• Instructions for the task:
Find every line below where the word "agent" occurs. Then say how many there are, giving only the number.

=======

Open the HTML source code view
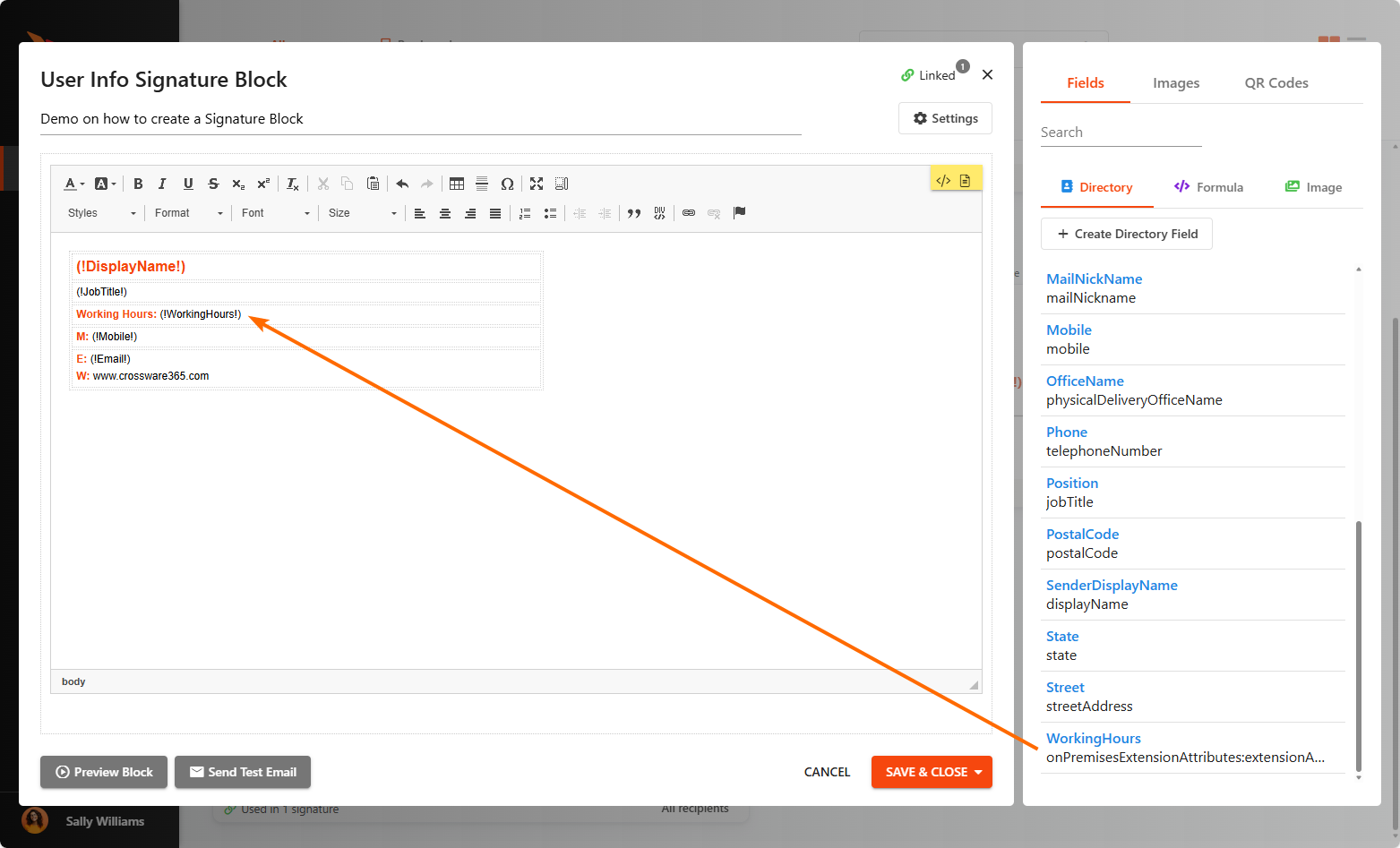Image resolution: width=1400 pixels, height=848 pixels. [943, 181]
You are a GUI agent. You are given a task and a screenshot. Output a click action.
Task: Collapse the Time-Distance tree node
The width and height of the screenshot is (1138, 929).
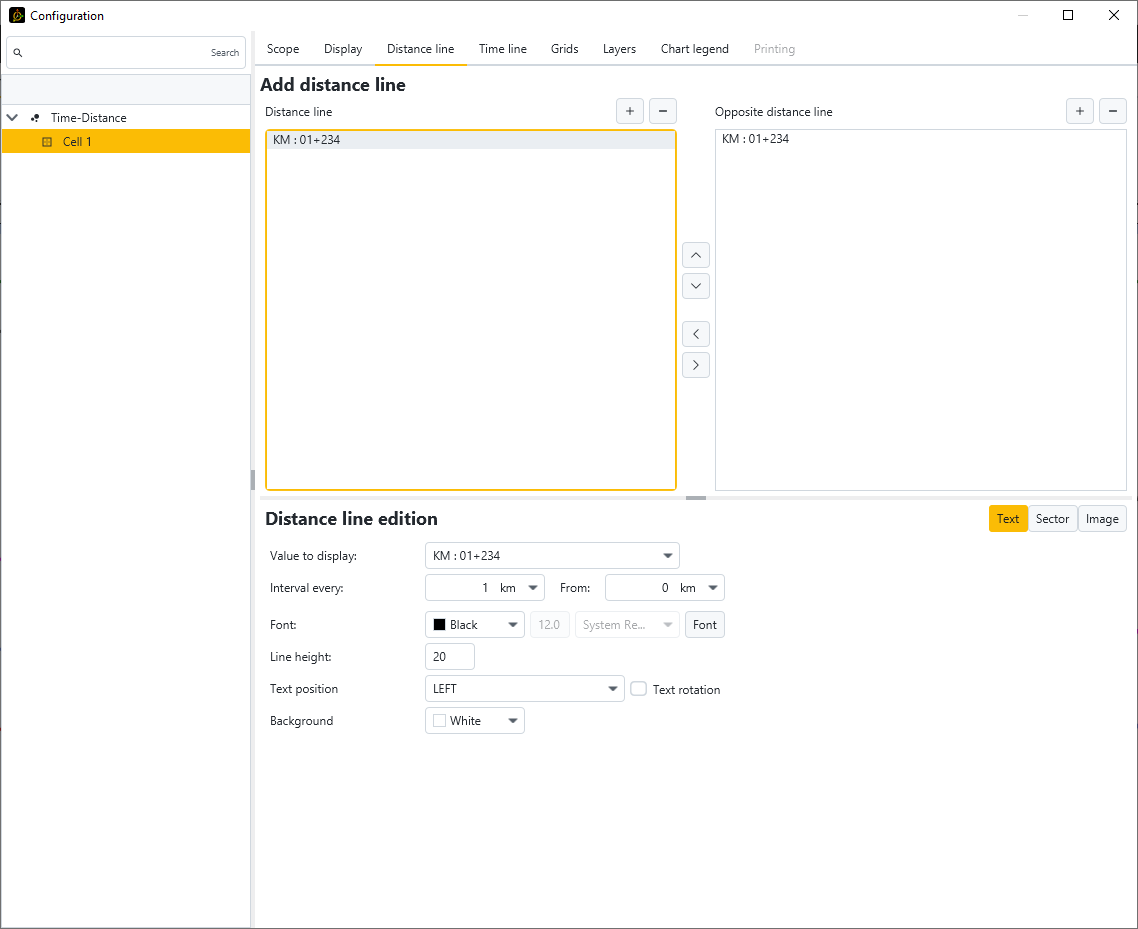pos(12,118)
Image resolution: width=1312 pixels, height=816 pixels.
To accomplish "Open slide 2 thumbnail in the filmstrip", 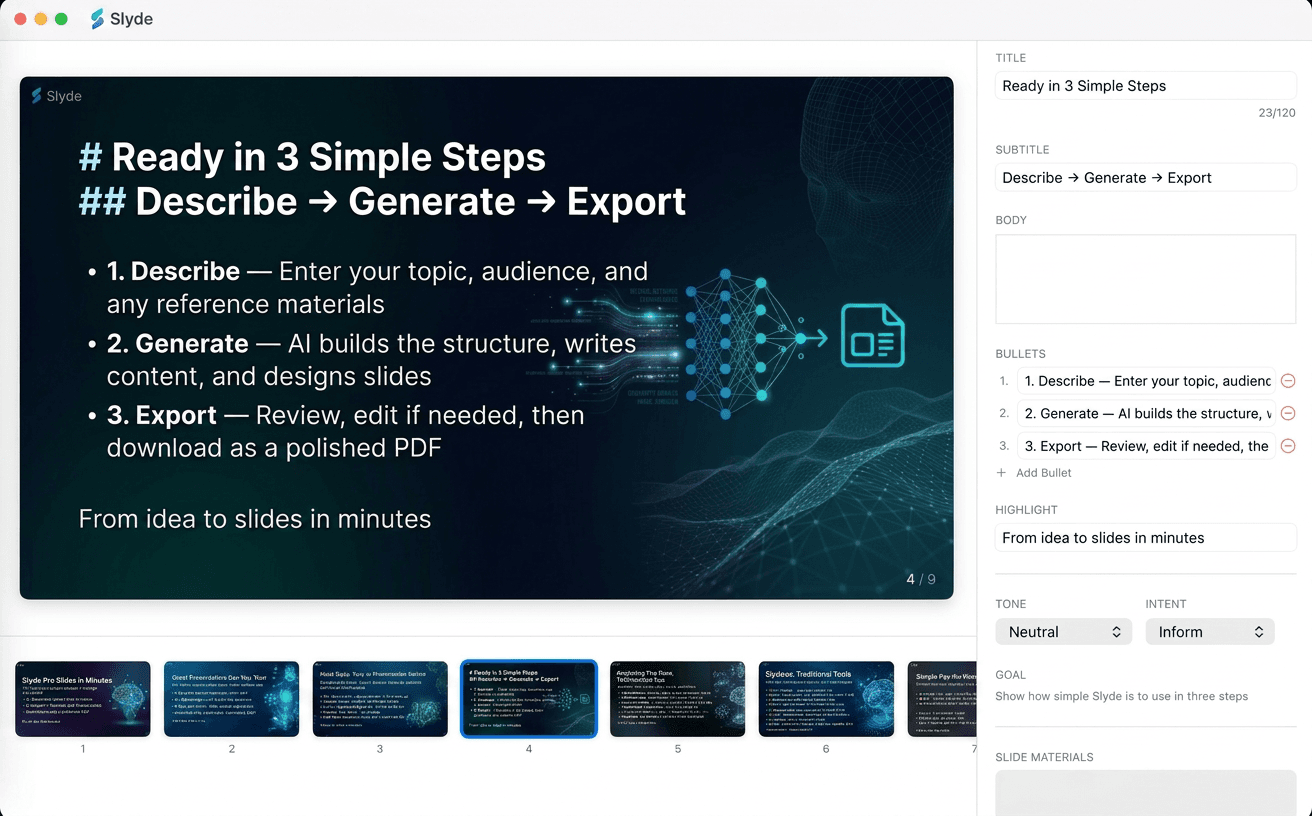I will [x=231, y=698].
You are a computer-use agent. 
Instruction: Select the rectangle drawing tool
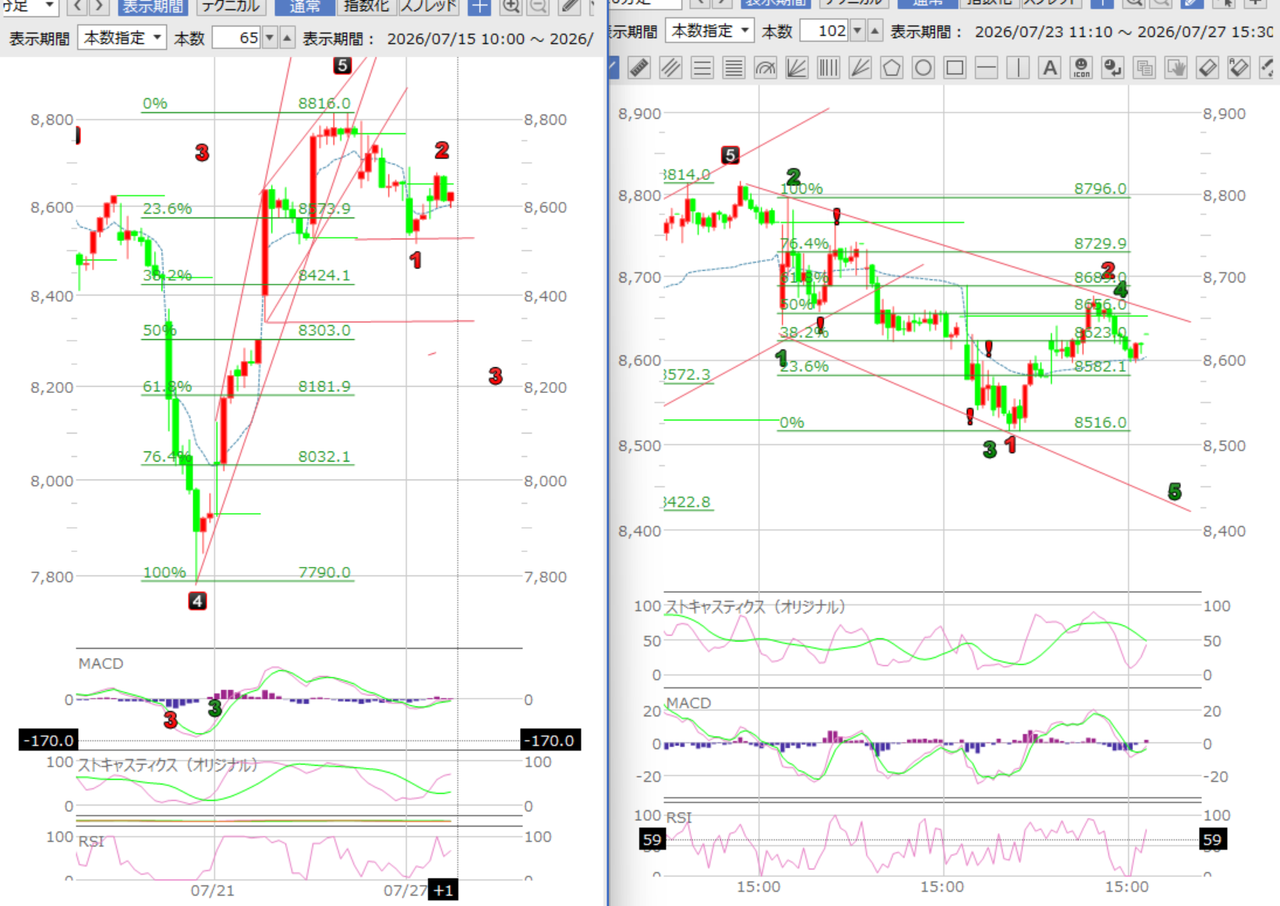[954, 68]
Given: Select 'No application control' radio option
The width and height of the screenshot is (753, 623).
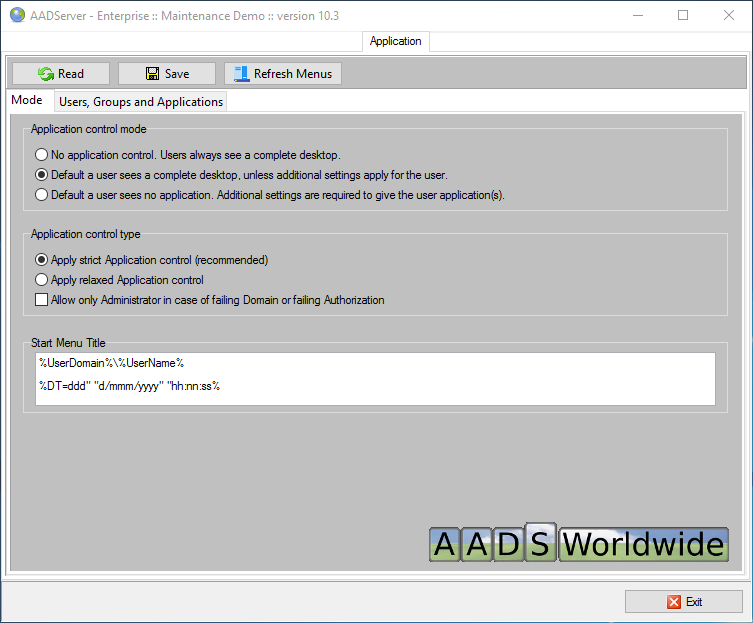Looking at the screenshot, I should point(41,155).
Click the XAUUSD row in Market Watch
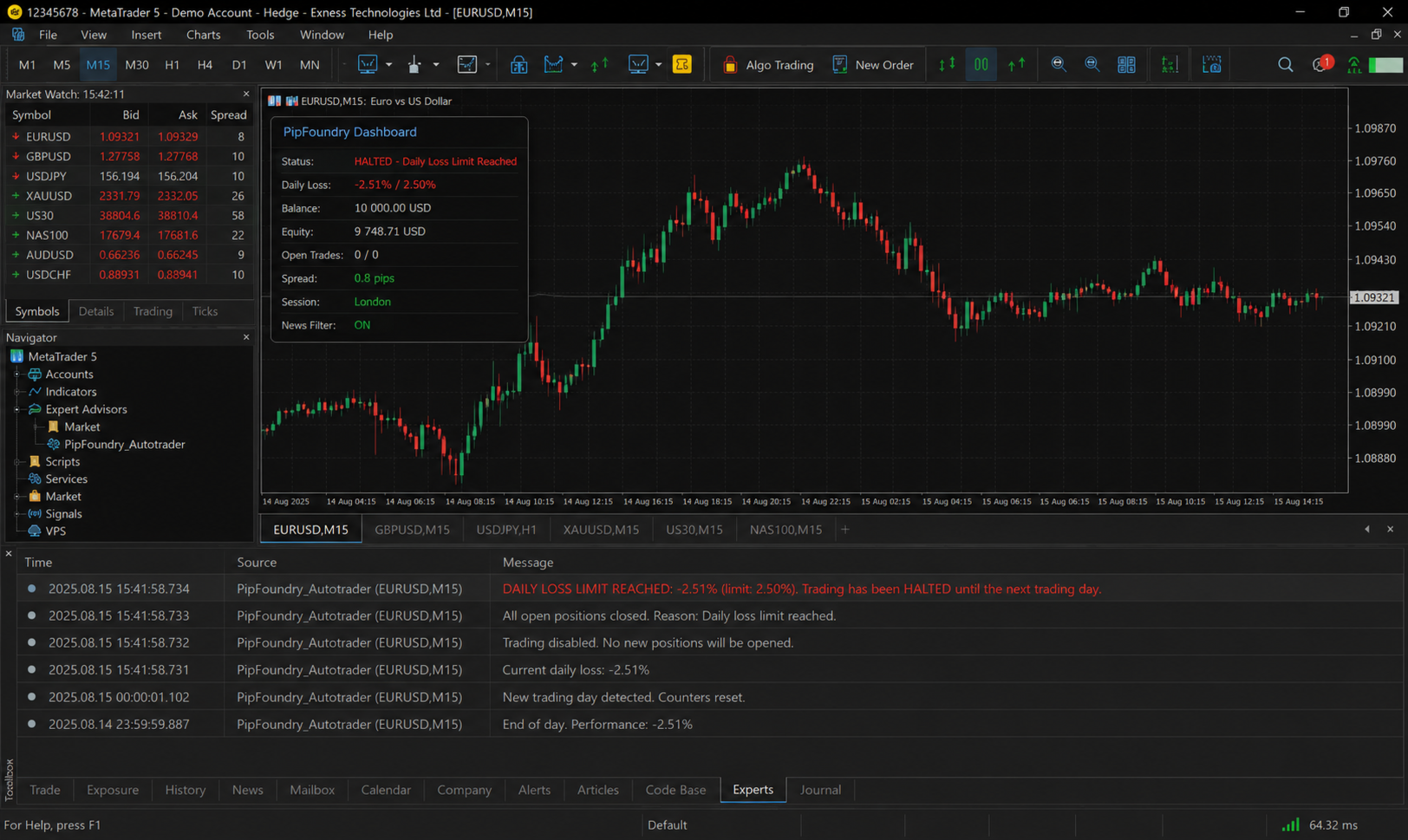1408x840 pixels. 128,196
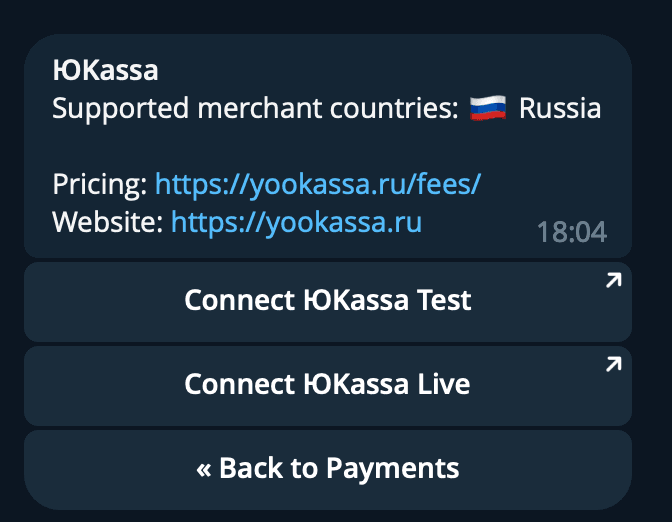Click the word Russia after the flag

point(560,108)
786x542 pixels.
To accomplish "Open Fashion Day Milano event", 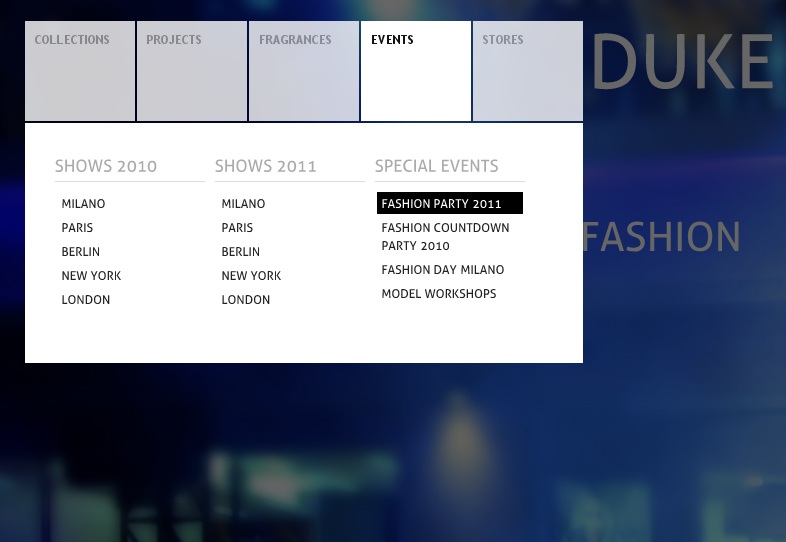I will coord(443,270).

=======

• Solution to the problem:
2